The district was organized in 1971, but the construction of the sewer system was delayed for several years. In 1975 the district filed this suit to condemn rights of way for roads and sewer lines across the property of the appellants and others. The right-of-way controversy has been settled, but the appellants had filed an answer asking for $96,000 as compensation for the damage caused by the construction of the sewer-treatment facility next to the appellants’ land. The district filed a reply to the appellants’ answer, asserting that the claim was barred because the district had followed the statutes in 1973 by filing its assessment of benefits and damages, § 20-705, that net benefits had been assessed against the appellants’ land, that the assessment of benefits was confirmed after the required two-weeks notice of a hearing had been published, § 20-706, and that the appellants had permitted the assessment to become final by failing to file suit in chancery court within the 30 days allowed by § 20-706. After a hearing on the issue of limitations only the trial court sustained the plea and dismissed the appellants’ claim.

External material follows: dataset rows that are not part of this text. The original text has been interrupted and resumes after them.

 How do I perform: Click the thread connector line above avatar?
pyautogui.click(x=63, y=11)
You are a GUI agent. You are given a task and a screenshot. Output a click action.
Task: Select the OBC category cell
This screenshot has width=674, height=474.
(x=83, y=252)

We must sustain the appellants’ insistence that the district’s proof to sustain its plea of limitations was deficient. Unquestionably the burden of proof rested on the district. McCrite v. Hendrix College, 198 Ark. 1149, 133 S.W. 2d 31 (1939). At the hearing its witnesses testified in generalities about a public hearing apparently required by the Environmental Protection Agency, but there was a total want of proof about the district’s assessment of benefits and the appellants’ alleged failure to file a timely challenge. The hearing was held in 1978, but the court’s order of dismissal was not entered until October, 1980. In July, 1981, the trial court denied the district’s motion to supplement the record, finding that certain proffered documents had not been made part of the record. In view of the trial court’s ruling, which is fully supported by the record, we denied a similar motion to supplement the record. Hence the proof is fatally deficient.
There is no merit in the district’s suggestion that the appellants, after having filed what amounted to a counterclaim in the trial court, admitted the allegations in the district’s reply by failing to file a response to that pleading. Such a formal denial was not required either under our earlier practice or under the later Rules of Civil Procedure. See Lay v. Gaines, 130 Ark. 167, 196 S.W. 2d 919 (1917); A. R. Civ. P., Rule 7 (a) and Reporter’s Note 3 thereto.
The judgment is reversed, and the issue of limitations having been disposed of, the cause is remanded for further proceedings.